High School Physics Problems... Overweight and weightlessness ... Seek the solution process, find t

Calculate the height of the free fall first:

1/2gt2=3125m

Calculate the speed at this time:

gt=250m/s

The acceleration at the time of deceleration is calculated according to the maximum pressure the student is exerted on:

2mg-mg=ma,a=g；

So slow down to walk:

v2/(2*a)=3125m

So the total height is:

h=3125+3125+500=6750m

Some formulas are needed, so give more points.

Let's analyze the process first: the plane is free falling, the initial velocity is 0, and it should start to decelerate after 25 seconds. In order to achieve the minimum height, it is of course necessary to ensure that the deceleration motion is carried out with maximum acceleration.

According to the title, the maximum acceleration that a college student can withstand should be g (upward). When decelerating to v=0, ensure that the height is not less than 500m.

So the idea is that you can work backwards from 500m (of course, you can set the initial height h, the column, and solve the equation).

According to the characteristics of the problem, after a little analysis, it is known that the process time of acceleration and deceleration is equal (because the initial and final velocities are 0, and the magnitude of acceleration is also equal). At 500m, the acceleration motion is accelerated at 10m s 2 for 25s, and then the free throw is just stationary for 25s, and the altitude at this time is the desired flight altitude.

It is not difficult to find that the height is 6750m.

The main problem is this. 1. Weightlessness of 25s. From the initial velocity of 0 to start free fall.

2. Overweight x seconds, x unknown. The main function is to slow it down.。。 Landed safely.

That is, the speed of reaching the ground is just reduced to 0. Overweight. The support force can be twice as strong as gravity.

That is, the overweight acceleration is also g, and this is the whole idea. So according to symmetry. The weightlessness distance is equal to the deceleration distance.

So at least 2*1 2*g*t 2=10*25*25=6250m

Overweight is the apparent weight is greater than the actual weight, weightlessness is the apparent weight is less than the actual weight, the apparent weight here refers to the weight seen on the instrument, the actual weight refers to the static situation, the weight of the instrument, is the actual weight, is this meaning, if the word is a bit of a problem, please ignore.
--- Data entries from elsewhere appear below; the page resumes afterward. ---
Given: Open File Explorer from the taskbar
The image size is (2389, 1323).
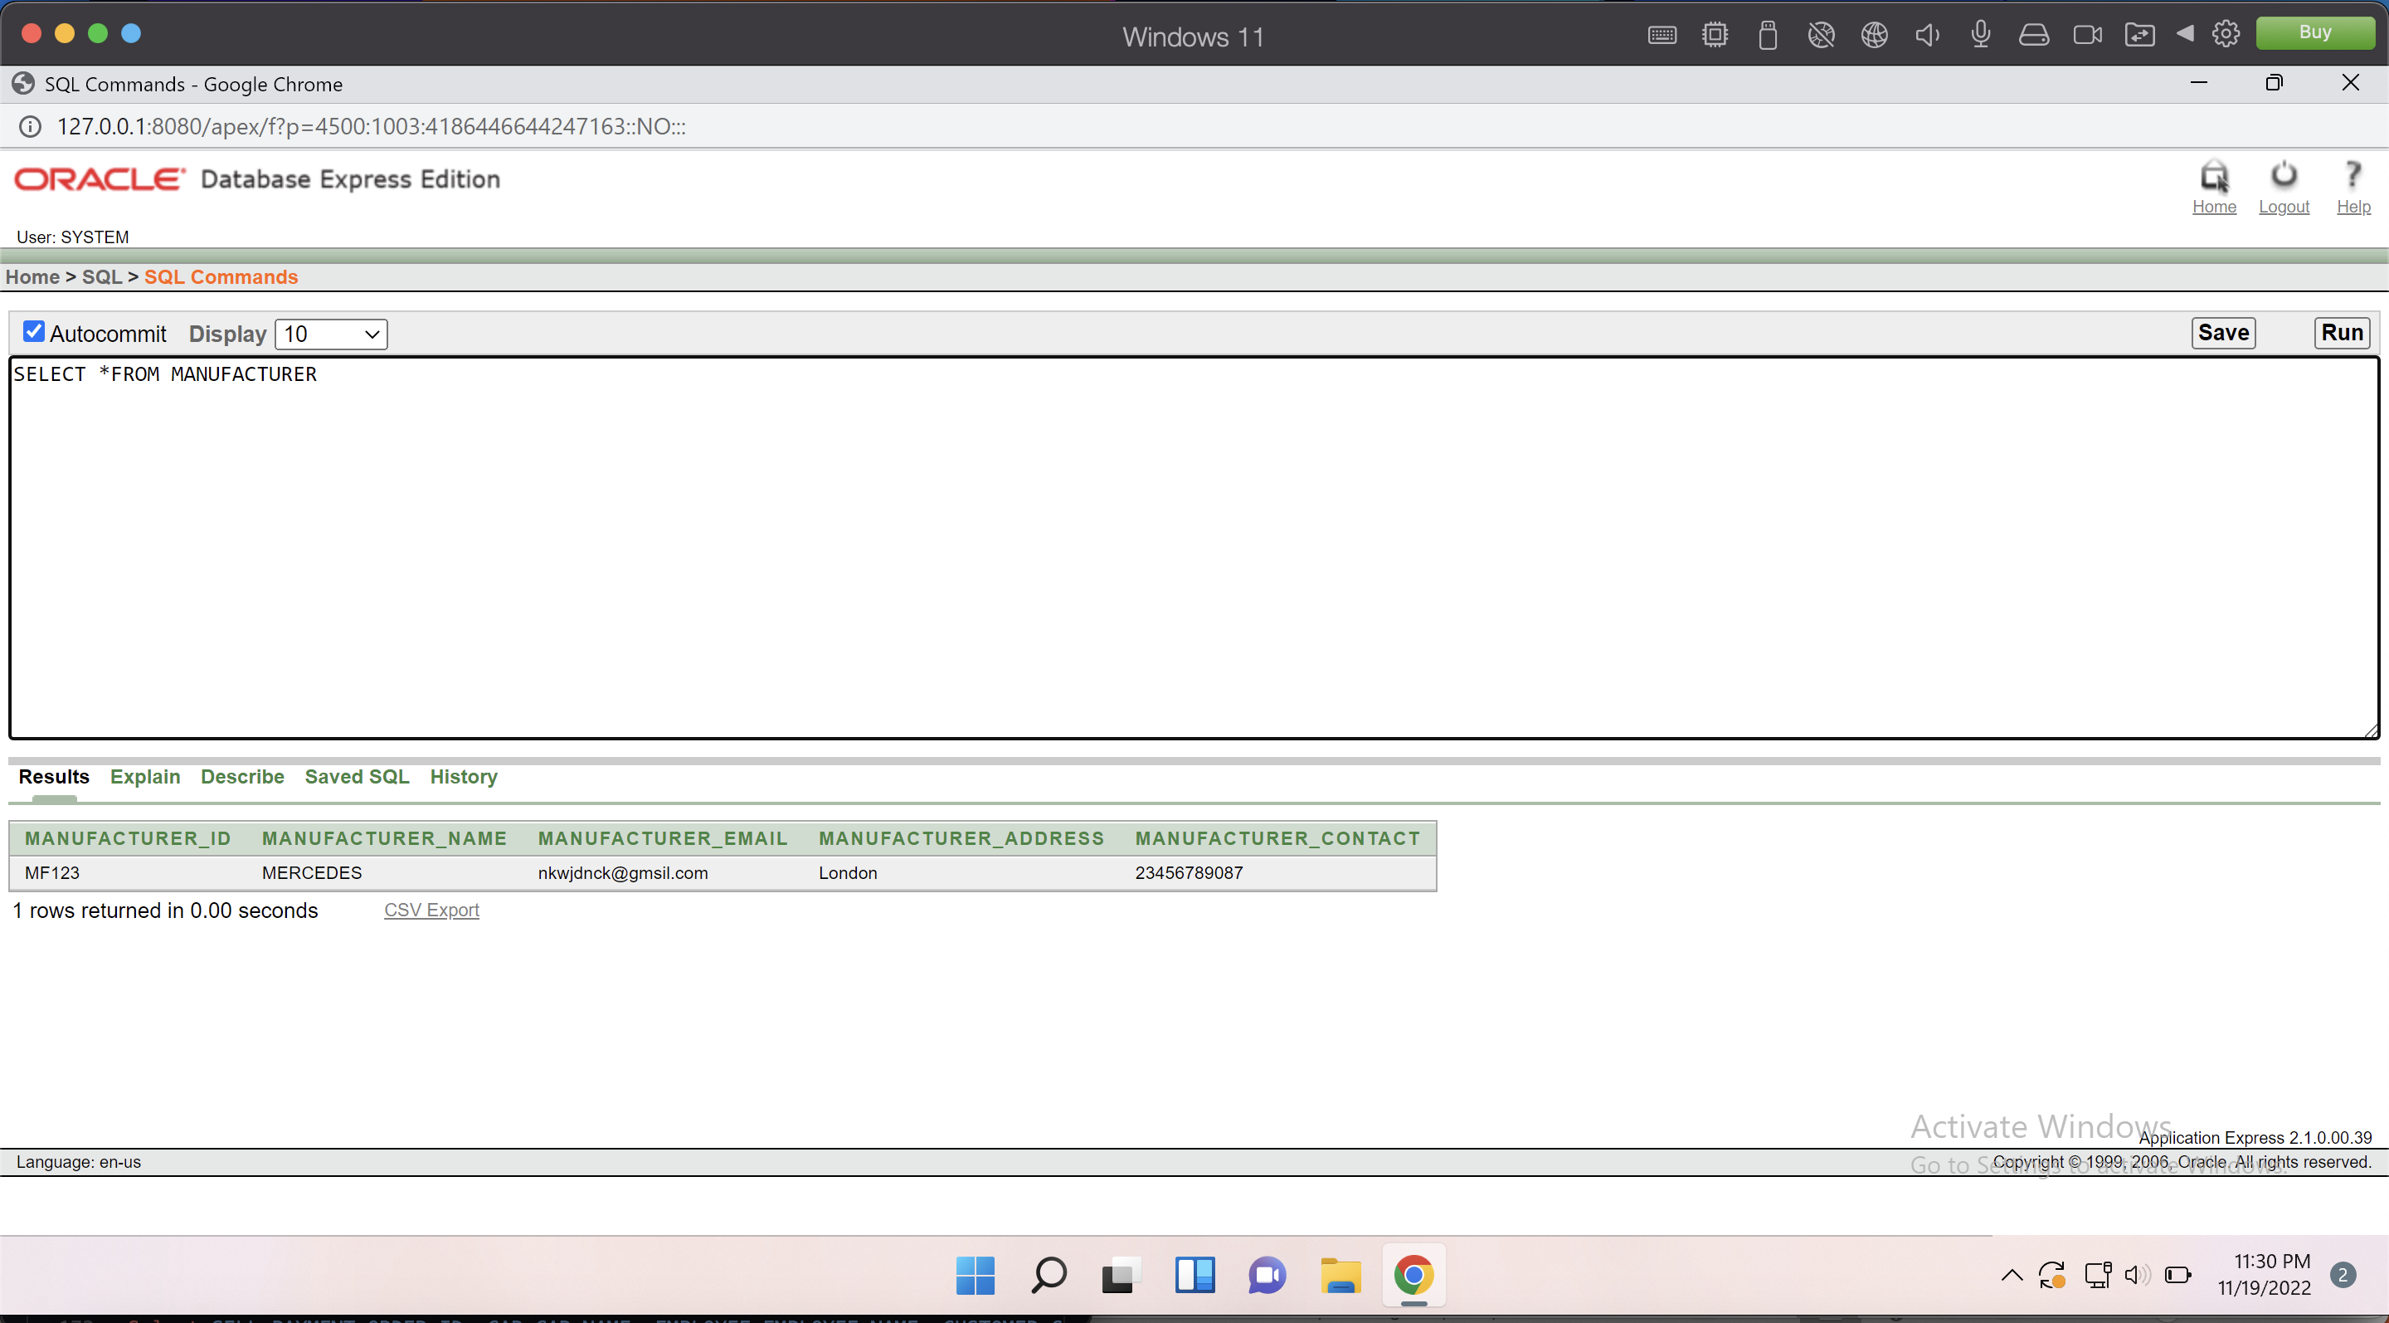Looking at the screenshot, I should coord(1339,1276).
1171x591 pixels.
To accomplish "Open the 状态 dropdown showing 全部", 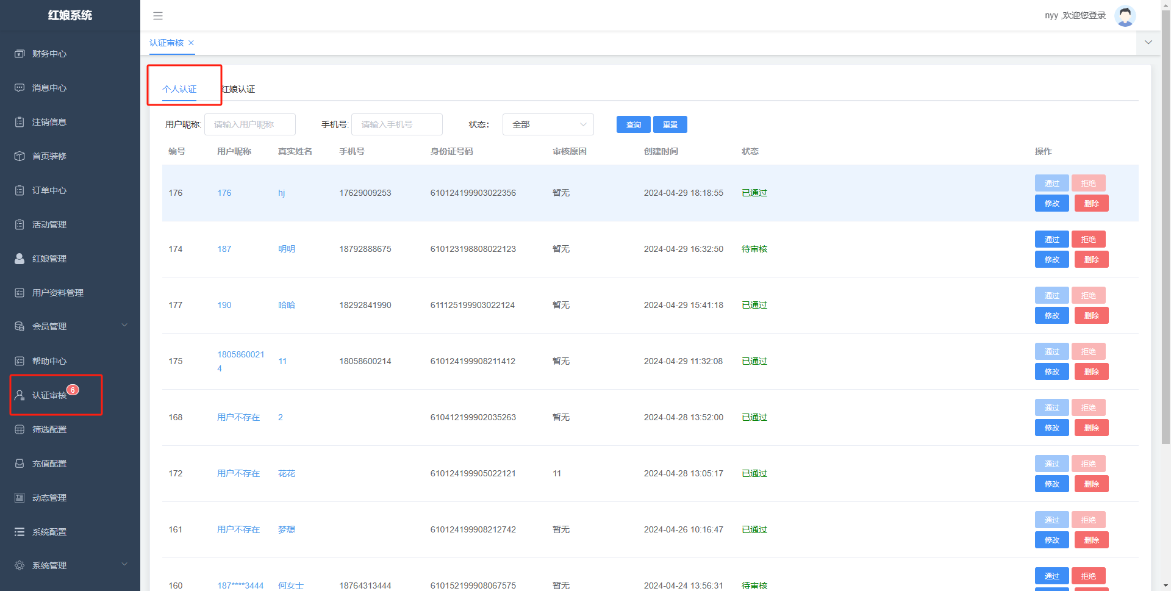I will (x=548, y=124).
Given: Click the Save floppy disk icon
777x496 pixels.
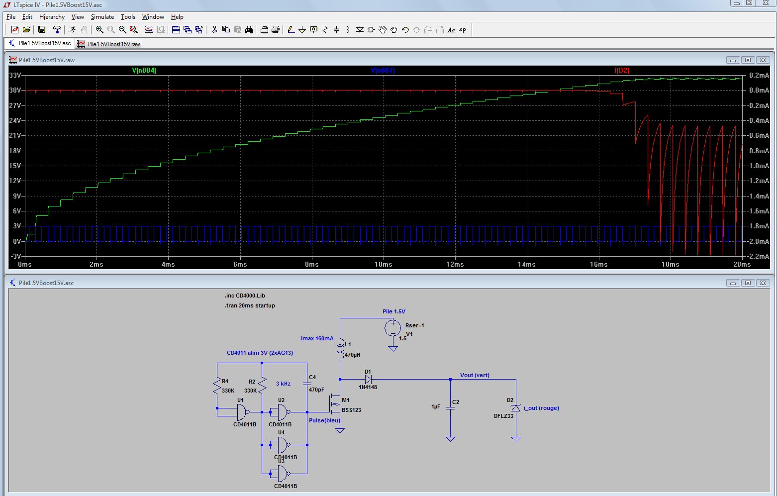Looking at the screenshot, I should (42, 30).
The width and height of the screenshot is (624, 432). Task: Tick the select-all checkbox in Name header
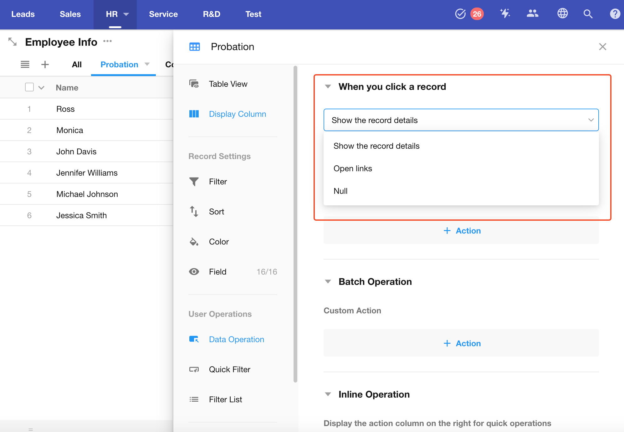[x=29, y=87]
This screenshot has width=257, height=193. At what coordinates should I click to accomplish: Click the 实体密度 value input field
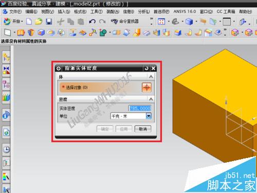coord(140,108)
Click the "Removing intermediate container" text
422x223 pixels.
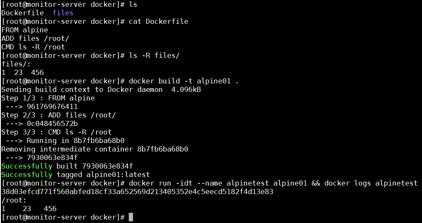67,149
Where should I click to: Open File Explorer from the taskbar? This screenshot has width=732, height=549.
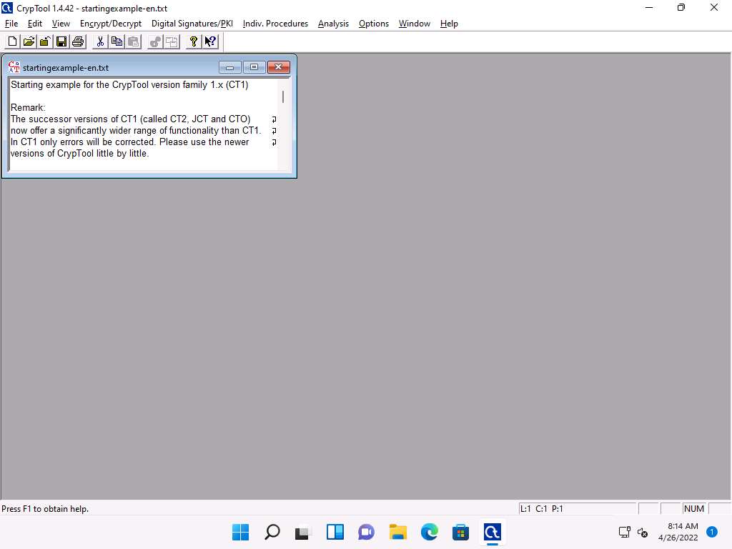397,532
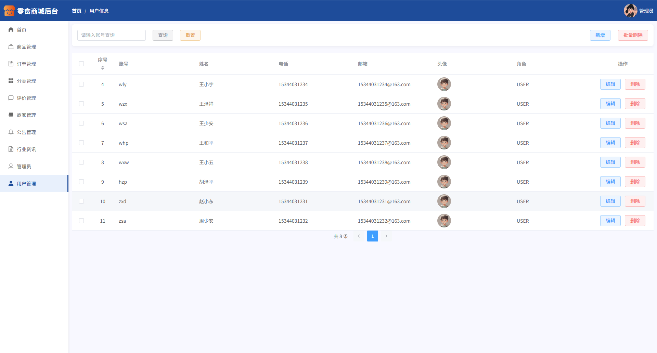Toggle the select-all checkbox in table header
Viewport: 657px width, 353px height.
pyautogui.click(x=81, y=64)
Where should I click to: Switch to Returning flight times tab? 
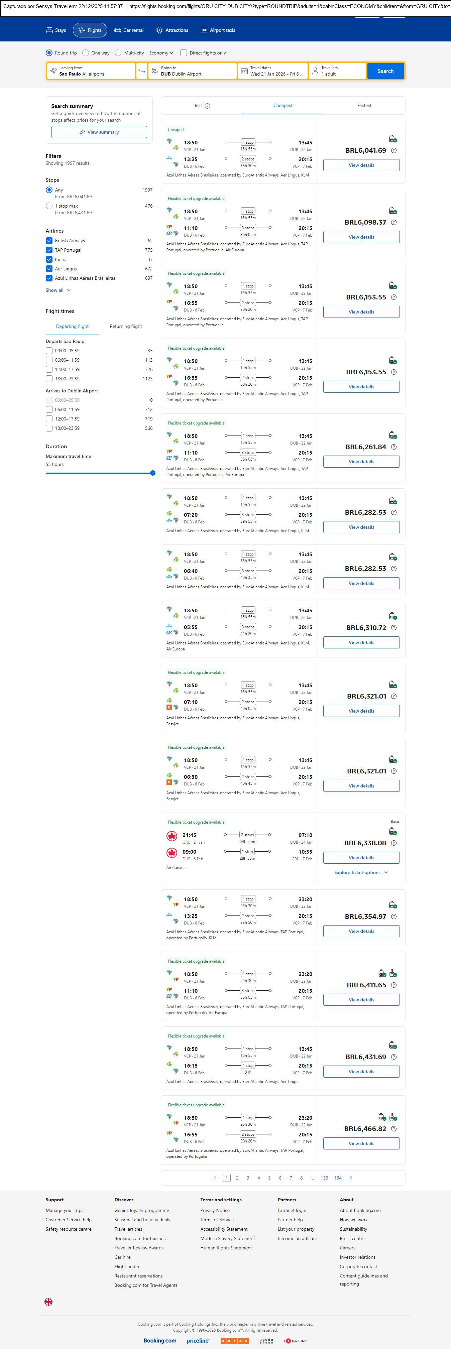click(126, 327)
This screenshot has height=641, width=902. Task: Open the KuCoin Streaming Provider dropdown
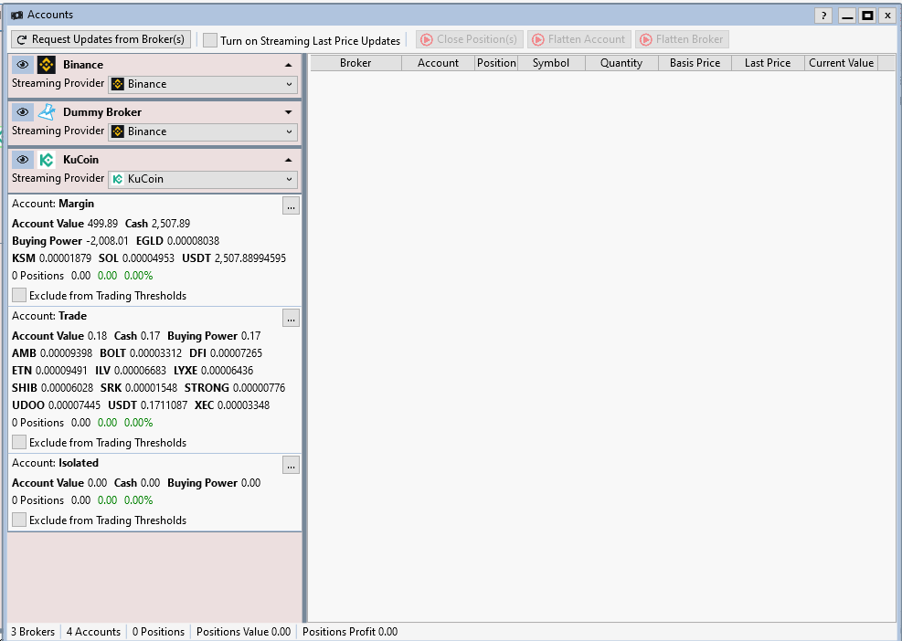pyautogui.click(x=203, y=179)
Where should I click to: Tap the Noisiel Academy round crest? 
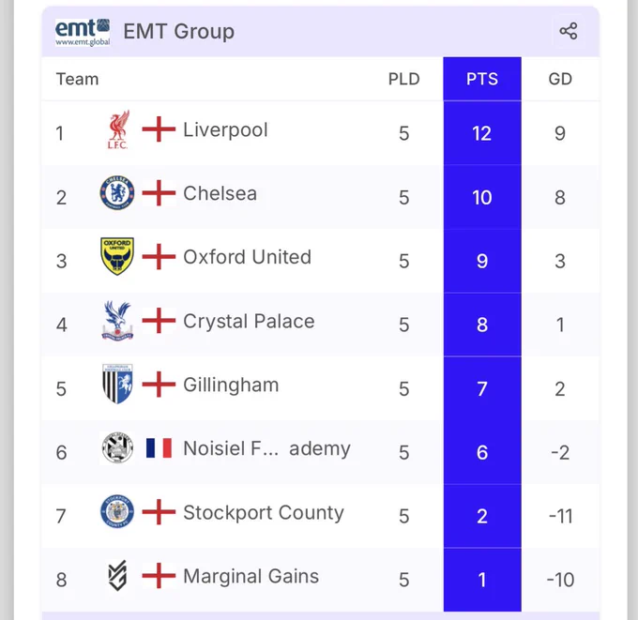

When you take the elevator, the elevator runs upwards to accelerate or downward to decelerate, you are in a state of overweight (there is a clear sense of weight on your legs), at this time, if you have a scale under your feet, it will show that your weight is larger than usual, and when the elevator runs downward, you are in a state of weightlessness when accelerating or running upwards to decelerate (feeling the blood rushing to the top of your head), if there is a scale under your feet at this time, it shows that your weight is smaller than usual. If you still can't understand it, it is recommended to sit in the elevator to experience it, practice helps to understand, and it is estimated that you will not forget it in the future. Hope it helps.

Being overweight is to give you an upward force greater than your weight, and you will feel very heavy, and weightlessness is to give you an upward force less than your weight, just like when you are on a roller coaster, you have a feeling of panic.

It's very simple, the elevator goes up, and when you go up at the beginning, you are overweight; The elevator goes down, and when it goes down at first, it is weightless. Note: It was at the beginning.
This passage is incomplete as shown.